Work task
Look through the data below and, wherever a line carries the word "computer", please copy that line.

Dataset entries
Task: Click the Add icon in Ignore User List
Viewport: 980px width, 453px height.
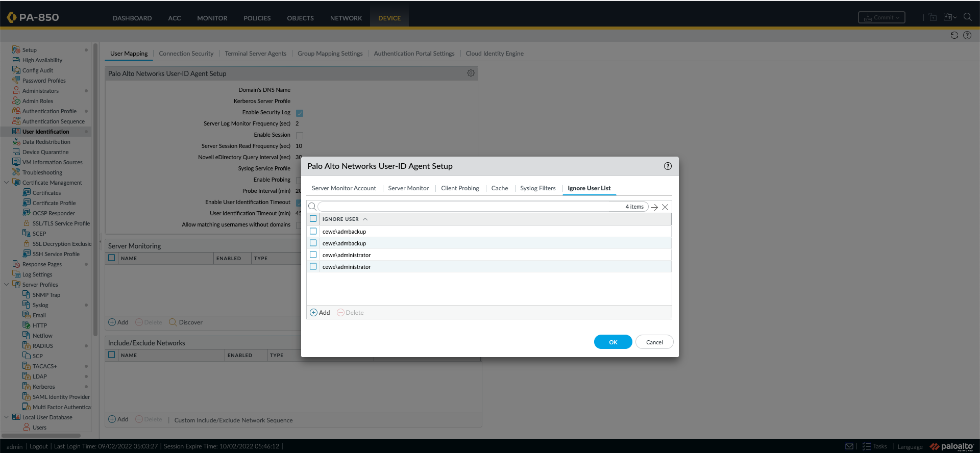Action: (x=314, y=313)
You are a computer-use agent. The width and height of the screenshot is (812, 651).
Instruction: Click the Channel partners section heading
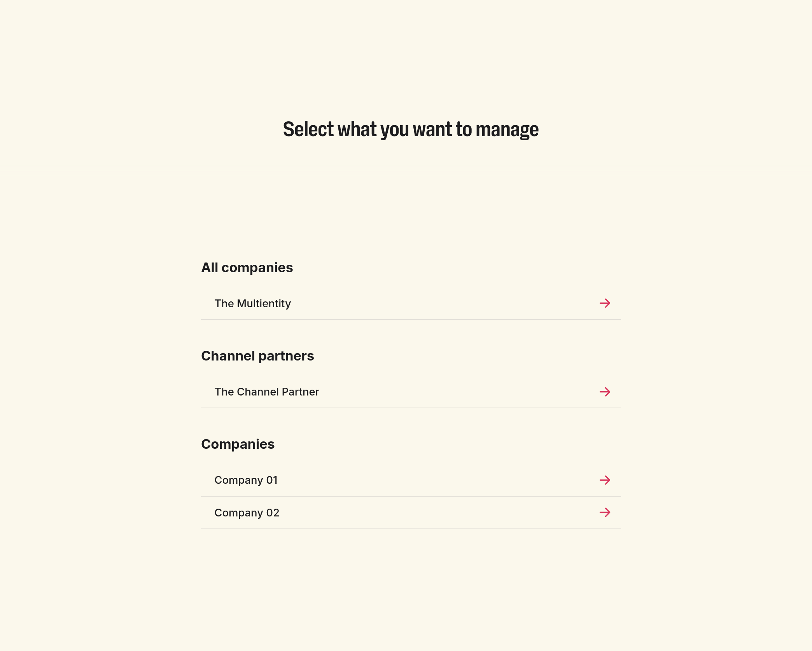click(x=257, y=356)
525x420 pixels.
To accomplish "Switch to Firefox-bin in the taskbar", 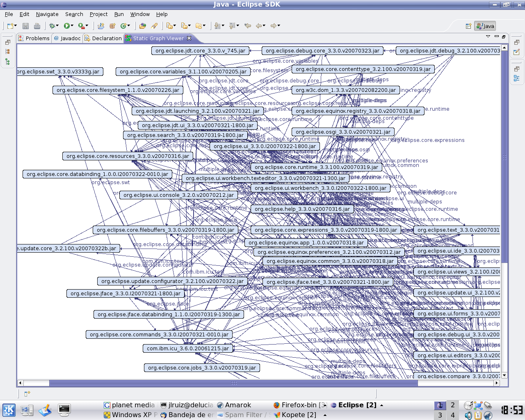I will [299, 405].
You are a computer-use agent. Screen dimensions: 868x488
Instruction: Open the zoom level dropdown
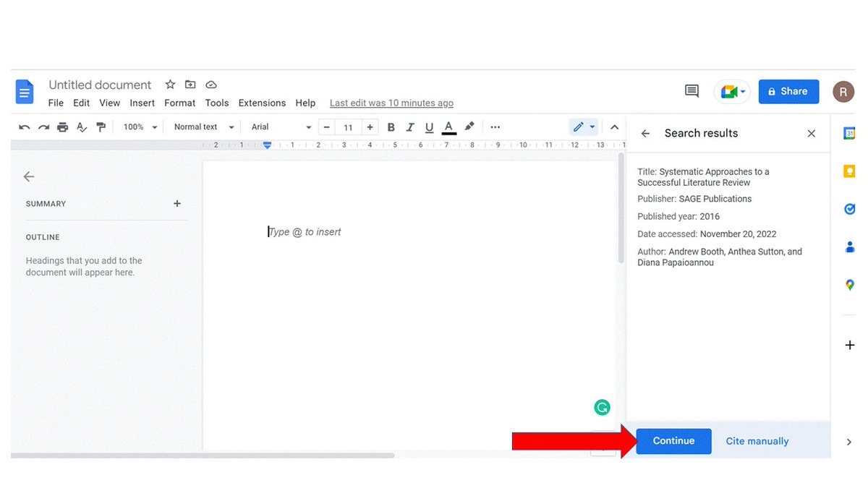coord(139,127)
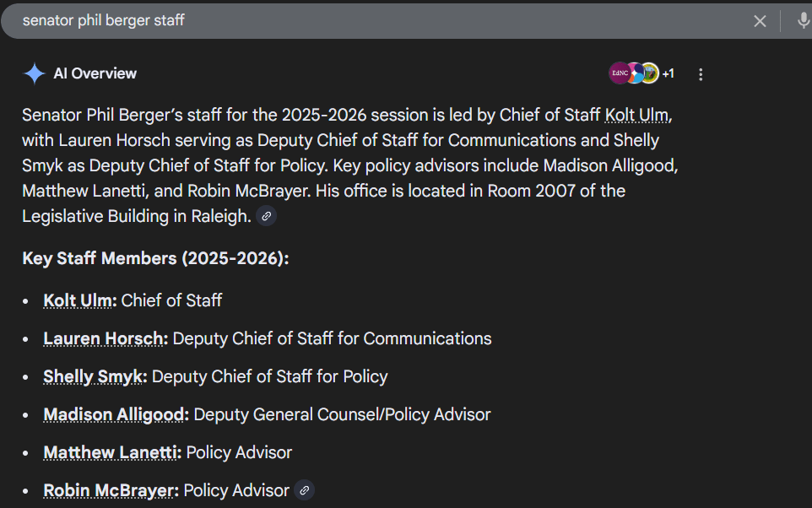The width and height of the screenshot is (812, 508).
Task: Open the North Carolina state seal source icon
Action: pyautogui.click(x=649, y=73)
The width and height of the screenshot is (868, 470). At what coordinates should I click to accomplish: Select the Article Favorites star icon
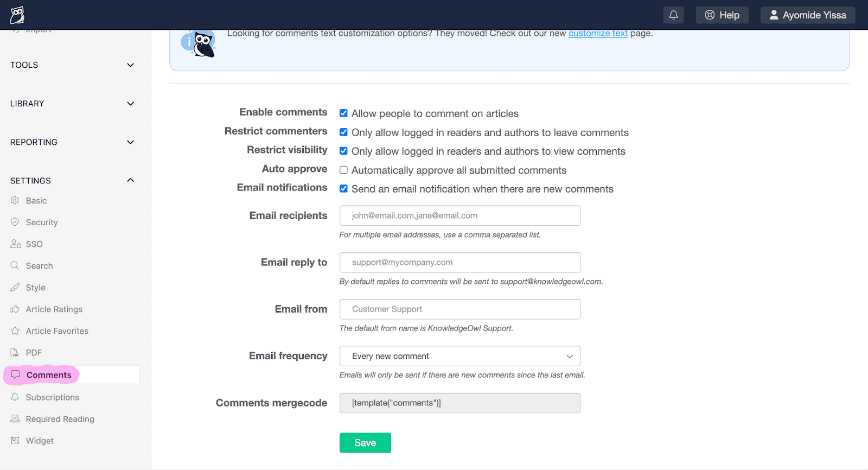click(15, 331)
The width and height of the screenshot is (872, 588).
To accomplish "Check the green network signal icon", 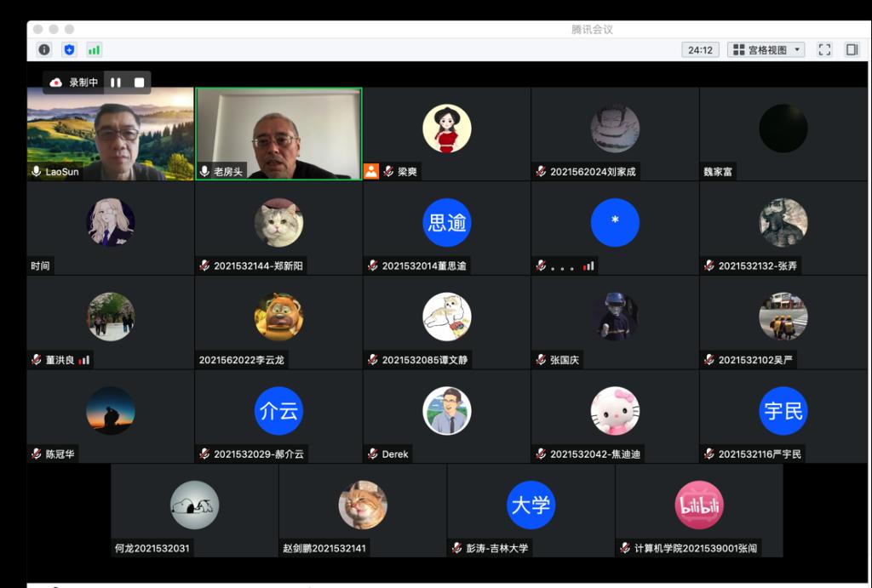I will 94,50.
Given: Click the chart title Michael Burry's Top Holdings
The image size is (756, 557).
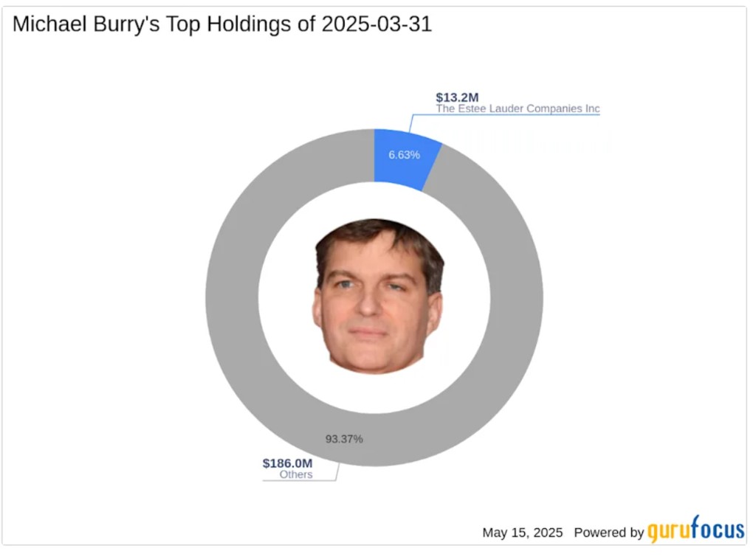Looking at the screenshot, I should pyautogui.click(x=222, y=24).
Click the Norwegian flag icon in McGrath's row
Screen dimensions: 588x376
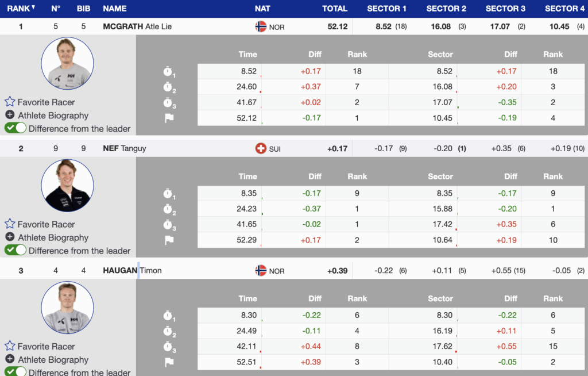pos(261,26)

Result
You are a computer-use agent. The width and height of the screenshot is (812, 651).
You are a computer-use agent. Screen dimensions: 868x488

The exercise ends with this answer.